Bressingham's Saxon skeleton given Christian funeral
Island invaders
- The Saxons, Angles and Jutes began attacking Roman Britain from their native lands in northern Germany and southern Denmark in AD 410
- The continental invaders were generally called "Saxons" by their neighbours. England is still called "Sasana" in Gaelic
- By 500 AD, many invaders had settled and they occupied most of England east of a line from the Humber to the Isle of Wight
Source: BBC History
A Saxon skeleton has been reburied three years after it was discovered in the ruins of a burnt-out Norfolk pub.
The remains were unearthed when the Chequers Inn, Bressingham, was being demolished following a fire in 2009.
Tests revealed the middle-aged man was alive around 665 AD.
Following a funeral service, the man was reburied in the churchyard of St John the Baptist, Bressingham, just yards from his original burial place under the pub.

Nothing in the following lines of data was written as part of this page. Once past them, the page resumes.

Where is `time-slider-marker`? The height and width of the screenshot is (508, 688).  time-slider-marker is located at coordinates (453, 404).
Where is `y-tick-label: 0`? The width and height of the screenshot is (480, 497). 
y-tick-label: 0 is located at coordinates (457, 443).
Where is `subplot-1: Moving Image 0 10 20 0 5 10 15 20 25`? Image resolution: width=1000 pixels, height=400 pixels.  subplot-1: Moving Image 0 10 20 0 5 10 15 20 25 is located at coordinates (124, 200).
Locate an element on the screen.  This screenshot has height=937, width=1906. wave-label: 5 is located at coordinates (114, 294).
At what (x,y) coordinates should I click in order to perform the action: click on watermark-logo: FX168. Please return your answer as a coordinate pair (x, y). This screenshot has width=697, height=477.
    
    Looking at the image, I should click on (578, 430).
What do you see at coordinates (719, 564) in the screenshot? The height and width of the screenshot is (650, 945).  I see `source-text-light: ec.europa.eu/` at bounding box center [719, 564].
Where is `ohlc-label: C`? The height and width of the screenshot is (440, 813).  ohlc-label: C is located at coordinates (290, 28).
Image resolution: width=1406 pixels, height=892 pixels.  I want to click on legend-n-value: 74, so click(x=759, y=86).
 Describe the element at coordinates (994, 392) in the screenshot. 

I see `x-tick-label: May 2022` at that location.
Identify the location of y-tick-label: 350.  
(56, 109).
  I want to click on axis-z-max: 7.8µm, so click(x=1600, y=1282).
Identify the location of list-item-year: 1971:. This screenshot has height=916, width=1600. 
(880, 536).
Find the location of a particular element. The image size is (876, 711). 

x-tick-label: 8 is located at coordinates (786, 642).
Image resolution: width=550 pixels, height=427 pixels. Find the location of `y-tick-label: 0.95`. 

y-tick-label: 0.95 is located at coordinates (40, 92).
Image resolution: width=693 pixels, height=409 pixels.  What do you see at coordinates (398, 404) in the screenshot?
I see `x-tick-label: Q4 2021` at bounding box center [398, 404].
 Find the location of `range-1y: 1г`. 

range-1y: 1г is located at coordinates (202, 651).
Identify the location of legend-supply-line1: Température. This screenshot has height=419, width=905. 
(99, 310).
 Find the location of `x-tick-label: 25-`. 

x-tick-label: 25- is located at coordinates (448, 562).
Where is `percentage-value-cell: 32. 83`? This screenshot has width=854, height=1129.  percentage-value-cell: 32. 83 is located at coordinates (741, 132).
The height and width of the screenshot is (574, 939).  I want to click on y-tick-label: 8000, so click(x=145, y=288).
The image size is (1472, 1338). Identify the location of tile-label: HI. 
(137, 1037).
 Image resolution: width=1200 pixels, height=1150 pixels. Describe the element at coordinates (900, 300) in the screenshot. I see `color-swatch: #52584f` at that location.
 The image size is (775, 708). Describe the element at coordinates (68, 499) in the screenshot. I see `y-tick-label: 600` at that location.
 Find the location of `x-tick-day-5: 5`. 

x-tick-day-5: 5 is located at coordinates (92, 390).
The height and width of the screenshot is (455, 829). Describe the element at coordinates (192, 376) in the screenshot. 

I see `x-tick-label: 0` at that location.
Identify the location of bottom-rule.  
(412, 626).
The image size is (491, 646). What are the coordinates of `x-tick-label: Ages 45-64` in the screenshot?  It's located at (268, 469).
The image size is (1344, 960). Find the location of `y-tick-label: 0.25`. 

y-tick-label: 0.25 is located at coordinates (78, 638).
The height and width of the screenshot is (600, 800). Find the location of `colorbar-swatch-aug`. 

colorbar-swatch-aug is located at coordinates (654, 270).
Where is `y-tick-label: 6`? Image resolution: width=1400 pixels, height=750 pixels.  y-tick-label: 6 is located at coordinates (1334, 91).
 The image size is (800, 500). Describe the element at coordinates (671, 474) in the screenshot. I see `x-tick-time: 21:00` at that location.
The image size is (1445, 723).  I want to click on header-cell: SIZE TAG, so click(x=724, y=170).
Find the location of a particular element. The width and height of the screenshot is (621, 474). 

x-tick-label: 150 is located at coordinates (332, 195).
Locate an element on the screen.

The service was held by the Rev Canon Tony Billett, and the coffin and headstone donated by local companies.
Diana Burroughes, a church warden at St John the Baptist, said: "He was buried on his back, west to east, which is a Christian way of burying him.
"It must be important he's returned to where he was buried originally and near to where he lived."
The skeleton is not complete and is believed to have been partially destroyed when the pub was underpinned.
A DNA test revealed its age.
Ms Burroughes said: "Not in our wildest dreams did we think he was as old as he is."
The 17th Century Chequers Inn caught fire on 10 October 2009 and has since been rebuilt.